## Instructions to follow
Produce as output only the lines below starting at the line with "Given: Open the pptv folder icon" and continuing through the line with "Task: Tap the 296,500 bid price row", each one exactly as written.

## Dataset extract

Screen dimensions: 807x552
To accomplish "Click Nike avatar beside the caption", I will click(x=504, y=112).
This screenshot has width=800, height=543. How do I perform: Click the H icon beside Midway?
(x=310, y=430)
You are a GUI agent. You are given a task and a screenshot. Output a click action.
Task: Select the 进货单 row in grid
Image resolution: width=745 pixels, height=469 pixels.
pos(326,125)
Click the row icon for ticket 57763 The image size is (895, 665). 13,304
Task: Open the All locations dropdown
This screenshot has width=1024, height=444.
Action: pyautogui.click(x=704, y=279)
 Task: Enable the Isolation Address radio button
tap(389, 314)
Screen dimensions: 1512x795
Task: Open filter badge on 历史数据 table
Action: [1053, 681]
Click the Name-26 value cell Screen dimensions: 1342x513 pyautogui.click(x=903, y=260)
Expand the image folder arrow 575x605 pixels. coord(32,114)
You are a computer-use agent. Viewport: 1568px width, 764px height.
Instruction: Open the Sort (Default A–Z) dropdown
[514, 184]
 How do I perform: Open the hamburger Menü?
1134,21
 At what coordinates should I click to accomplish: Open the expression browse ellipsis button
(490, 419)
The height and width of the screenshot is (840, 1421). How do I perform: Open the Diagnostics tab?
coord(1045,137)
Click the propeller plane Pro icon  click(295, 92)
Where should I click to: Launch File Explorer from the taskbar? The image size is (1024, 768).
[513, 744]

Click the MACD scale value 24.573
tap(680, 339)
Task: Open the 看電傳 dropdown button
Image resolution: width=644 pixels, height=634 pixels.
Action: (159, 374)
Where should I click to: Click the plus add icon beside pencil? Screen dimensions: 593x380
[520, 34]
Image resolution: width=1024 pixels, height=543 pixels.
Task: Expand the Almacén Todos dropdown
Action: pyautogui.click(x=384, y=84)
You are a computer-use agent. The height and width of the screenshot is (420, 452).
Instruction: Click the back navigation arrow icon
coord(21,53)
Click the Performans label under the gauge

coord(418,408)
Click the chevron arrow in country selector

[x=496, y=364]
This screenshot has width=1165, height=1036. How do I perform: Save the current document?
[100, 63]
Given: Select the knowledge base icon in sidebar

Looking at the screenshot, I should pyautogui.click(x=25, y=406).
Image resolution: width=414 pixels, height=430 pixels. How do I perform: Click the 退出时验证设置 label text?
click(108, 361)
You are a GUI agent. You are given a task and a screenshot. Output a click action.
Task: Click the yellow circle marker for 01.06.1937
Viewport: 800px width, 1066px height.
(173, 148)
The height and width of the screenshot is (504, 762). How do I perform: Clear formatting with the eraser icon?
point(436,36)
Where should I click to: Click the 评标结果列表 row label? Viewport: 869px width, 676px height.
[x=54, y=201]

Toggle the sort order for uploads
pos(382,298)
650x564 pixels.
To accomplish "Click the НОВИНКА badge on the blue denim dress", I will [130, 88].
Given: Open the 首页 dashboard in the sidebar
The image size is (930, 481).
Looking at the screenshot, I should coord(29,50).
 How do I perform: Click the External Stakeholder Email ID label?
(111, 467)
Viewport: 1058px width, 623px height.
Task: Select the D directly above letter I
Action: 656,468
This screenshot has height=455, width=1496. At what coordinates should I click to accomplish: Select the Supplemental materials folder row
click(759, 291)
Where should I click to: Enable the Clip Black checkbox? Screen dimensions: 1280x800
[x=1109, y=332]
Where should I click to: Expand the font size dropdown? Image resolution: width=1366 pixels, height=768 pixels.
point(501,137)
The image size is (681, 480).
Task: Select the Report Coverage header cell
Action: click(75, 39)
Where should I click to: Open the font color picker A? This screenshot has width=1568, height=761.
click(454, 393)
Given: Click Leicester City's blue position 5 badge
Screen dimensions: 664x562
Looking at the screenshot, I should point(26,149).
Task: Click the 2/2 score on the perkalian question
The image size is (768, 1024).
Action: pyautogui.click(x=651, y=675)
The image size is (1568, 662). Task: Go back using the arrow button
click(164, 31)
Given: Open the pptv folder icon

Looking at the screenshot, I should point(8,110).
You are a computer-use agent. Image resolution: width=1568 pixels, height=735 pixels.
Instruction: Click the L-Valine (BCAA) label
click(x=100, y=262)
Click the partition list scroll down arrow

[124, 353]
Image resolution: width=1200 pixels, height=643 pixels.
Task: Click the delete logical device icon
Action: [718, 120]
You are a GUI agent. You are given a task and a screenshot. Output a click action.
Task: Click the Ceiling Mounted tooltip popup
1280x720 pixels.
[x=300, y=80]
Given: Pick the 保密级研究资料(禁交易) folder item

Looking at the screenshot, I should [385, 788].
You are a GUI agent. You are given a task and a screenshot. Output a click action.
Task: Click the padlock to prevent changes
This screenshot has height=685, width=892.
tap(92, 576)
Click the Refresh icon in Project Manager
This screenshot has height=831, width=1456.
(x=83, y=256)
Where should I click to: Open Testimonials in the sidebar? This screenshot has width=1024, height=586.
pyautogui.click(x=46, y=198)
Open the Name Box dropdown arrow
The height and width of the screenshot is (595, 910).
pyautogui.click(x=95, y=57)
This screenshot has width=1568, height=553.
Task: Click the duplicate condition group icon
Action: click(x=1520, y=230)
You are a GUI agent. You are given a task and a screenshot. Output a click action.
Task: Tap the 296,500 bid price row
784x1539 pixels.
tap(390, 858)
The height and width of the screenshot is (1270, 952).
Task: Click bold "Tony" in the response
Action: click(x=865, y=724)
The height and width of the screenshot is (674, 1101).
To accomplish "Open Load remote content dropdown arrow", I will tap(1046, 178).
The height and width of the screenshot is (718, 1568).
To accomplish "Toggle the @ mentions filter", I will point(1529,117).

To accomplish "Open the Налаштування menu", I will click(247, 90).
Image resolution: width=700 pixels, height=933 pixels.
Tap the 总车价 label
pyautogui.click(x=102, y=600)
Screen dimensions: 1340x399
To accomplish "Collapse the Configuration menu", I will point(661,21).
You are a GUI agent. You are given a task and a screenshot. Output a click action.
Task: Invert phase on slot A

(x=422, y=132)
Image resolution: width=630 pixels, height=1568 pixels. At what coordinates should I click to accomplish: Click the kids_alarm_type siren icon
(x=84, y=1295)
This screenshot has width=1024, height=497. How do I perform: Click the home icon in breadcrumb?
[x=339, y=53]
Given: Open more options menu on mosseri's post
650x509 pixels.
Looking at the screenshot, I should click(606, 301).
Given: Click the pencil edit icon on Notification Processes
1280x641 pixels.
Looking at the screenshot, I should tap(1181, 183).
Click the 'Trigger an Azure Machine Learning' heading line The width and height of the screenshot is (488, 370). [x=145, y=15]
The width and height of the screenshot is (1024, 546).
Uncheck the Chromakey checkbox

## Your response
Given: Open the pptv folder icon

Looking at the screenshot, I should point(8,110).
You are a computer-use agent. Image resolution: width=1568 pixels, height=735 pixels.
Instruction: Click the L-Valine (BCAA) label
click(x=100, y=262)
Click the partition list scroll down arrow

[124, 353]
Image resolution: width=1200 pixels, height=643 pixels.
Task: Click the delete logical device icon
Action: [718, 120]
You are a GUI agent. You are given a task and a screenshot. Output a click action.
Task: Click the Ceiling Mounted tooltip popup
1280x720 pixels.
[x=300, y=80]
Given: Pick the 保密级研究资料(禁交易) folder item

Looking at the screenshot, I should [385, 788].
You are a GUI agent. You are given a task and a screenshot. Output a click action.
Task: Click the padlock to prevent changes
This screenshot has height=685, width=892.
tap(92, 576)
Click the Refresh icon in Project Manager
This screenshot has height=831, width=1456.
(x=83, y=256)
Where should I click to: Open Testimonials in the sidebar? This screenshot has width=1024, height=586.
pyautogui.click(x=46, y=198)
Open the Name Box dropdown arrow
The height and width of the screenshot is (595, 910).
pyautogui.click(x=95, y=57)
This screenshot has width=1568, height=553.
Task: Click the duplicate condition group icon
Action: click(x=1520, y=230)
You are a GUI agent. You are given a task and a screenshot. Output a click action.
Task: Tap the 296,500 bid price row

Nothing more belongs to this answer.